Can you give back the lines from the start through the one containing "The image size is (1136, 1286).", changing "Describe" to "Identify" and leaving everything else as it is?

········

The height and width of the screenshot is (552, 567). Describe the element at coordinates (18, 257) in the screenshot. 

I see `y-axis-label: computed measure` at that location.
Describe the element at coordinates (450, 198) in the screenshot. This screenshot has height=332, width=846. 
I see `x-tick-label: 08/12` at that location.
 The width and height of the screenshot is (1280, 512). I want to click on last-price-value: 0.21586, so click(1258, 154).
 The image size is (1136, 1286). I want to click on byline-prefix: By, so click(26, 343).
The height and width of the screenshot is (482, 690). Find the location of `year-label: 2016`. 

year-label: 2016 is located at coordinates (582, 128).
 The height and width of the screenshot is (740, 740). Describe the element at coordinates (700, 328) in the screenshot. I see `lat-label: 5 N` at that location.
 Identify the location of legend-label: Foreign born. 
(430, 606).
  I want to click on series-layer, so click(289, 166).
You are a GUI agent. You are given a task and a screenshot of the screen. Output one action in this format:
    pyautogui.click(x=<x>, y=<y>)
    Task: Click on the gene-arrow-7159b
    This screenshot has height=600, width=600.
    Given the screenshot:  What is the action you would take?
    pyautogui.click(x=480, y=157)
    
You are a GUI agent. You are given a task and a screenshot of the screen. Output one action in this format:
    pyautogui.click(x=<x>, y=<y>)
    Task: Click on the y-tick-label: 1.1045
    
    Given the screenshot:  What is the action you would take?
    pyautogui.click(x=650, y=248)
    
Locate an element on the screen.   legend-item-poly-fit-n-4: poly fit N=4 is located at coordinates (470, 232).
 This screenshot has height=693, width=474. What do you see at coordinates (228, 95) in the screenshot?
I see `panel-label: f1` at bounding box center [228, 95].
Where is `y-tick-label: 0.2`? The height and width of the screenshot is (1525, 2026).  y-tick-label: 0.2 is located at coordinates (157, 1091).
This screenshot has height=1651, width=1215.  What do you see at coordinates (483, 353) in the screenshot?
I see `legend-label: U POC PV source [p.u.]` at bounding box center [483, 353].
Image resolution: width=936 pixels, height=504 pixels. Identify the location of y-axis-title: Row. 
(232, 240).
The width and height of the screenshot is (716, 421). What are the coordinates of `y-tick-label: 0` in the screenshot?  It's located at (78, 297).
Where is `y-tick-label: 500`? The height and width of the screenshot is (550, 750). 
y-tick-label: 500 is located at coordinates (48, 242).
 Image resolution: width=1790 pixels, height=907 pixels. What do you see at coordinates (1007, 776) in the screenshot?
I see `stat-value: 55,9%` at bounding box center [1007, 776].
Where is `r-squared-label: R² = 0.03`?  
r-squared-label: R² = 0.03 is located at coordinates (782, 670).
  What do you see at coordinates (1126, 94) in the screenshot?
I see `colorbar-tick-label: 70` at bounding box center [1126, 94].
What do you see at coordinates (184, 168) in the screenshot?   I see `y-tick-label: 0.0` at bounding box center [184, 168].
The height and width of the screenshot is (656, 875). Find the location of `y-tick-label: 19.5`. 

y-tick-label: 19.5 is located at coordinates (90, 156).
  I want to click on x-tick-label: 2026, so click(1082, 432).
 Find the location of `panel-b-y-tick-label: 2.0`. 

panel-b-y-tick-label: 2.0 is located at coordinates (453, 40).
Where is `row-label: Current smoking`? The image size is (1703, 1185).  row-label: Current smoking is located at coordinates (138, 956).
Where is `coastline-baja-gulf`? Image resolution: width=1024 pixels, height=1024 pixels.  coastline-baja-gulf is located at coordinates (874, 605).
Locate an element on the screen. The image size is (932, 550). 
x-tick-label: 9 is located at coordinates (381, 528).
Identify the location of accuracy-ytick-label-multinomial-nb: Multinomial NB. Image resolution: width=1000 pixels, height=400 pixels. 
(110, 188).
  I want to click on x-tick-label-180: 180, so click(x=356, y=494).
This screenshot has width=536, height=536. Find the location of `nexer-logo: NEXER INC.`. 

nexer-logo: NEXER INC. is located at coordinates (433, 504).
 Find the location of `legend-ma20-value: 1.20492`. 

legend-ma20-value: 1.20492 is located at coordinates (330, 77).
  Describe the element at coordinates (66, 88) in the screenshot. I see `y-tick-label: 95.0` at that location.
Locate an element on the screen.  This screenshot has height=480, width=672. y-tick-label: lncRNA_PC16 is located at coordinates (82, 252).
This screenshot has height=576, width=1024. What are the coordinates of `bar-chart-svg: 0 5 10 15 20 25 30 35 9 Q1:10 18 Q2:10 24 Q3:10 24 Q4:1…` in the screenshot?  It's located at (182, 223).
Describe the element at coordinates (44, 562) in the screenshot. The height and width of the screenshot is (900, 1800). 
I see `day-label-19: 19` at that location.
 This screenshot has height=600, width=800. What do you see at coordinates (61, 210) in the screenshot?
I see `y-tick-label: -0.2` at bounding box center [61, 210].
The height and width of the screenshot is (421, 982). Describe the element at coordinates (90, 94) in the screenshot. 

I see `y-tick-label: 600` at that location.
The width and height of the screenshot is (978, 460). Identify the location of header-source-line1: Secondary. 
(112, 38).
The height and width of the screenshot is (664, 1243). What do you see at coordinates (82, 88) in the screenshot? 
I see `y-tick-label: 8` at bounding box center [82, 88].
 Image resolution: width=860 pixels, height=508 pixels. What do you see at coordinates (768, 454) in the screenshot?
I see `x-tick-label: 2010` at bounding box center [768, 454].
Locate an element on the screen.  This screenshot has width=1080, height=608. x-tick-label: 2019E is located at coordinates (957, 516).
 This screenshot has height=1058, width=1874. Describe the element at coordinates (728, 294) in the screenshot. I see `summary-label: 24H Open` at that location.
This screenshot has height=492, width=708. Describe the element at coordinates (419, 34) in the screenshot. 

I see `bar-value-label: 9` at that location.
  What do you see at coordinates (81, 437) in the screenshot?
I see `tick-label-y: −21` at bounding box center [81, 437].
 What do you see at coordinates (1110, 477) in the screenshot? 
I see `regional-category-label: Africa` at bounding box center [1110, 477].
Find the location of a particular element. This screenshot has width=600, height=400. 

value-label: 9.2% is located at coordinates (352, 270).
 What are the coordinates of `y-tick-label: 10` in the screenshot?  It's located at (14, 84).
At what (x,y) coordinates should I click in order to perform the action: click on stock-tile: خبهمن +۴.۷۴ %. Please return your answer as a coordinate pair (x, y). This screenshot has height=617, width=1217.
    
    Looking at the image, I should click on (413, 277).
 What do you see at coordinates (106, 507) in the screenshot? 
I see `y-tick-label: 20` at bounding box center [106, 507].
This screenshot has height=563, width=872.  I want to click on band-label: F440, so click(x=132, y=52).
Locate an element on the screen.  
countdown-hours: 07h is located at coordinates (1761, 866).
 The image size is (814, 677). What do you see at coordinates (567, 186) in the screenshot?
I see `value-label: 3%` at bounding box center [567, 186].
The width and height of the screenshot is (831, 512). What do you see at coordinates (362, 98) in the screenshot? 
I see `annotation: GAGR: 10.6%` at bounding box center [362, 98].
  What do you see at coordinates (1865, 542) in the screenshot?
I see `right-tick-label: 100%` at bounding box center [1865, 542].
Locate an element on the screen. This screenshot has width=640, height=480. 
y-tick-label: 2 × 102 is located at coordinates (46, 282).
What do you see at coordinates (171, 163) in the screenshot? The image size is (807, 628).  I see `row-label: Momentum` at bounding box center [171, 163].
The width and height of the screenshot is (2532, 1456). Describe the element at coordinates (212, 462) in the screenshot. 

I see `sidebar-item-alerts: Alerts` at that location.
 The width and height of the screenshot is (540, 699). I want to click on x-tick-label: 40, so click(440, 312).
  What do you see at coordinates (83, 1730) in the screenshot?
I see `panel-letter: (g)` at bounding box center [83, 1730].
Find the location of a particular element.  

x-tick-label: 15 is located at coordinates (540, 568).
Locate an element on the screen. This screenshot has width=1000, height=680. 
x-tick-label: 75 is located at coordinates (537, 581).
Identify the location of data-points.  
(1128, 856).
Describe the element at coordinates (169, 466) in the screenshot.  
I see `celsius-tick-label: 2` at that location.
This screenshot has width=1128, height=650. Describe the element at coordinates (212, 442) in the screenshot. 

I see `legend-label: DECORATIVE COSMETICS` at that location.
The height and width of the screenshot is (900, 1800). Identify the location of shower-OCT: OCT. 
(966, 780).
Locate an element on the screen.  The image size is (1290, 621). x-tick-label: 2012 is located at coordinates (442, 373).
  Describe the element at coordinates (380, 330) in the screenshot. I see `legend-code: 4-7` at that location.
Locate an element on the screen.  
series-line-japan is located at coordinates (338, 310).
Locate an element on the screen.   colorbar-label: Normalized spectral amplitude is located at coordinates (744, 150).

········

**Answer box:**
The height and width of the screenshot is (552, 567). Identify the element at coordinates (18, 257) in the screenshot. 

I see `y-axis-label: computed measure` at that location.
Identify the element at coordinates (450, 198) in the screenshot. This screenshot has height=332, width=846. 
I see `x-tick-label: 08/12` at that location.
 The width and height of the screenshot is (1280, 512). I want to click on last-price-value: 0.21586, so click(1258, 154).
 The image size is (1136, 1286). I want to click on byline-prefix: By, so click(26, 343).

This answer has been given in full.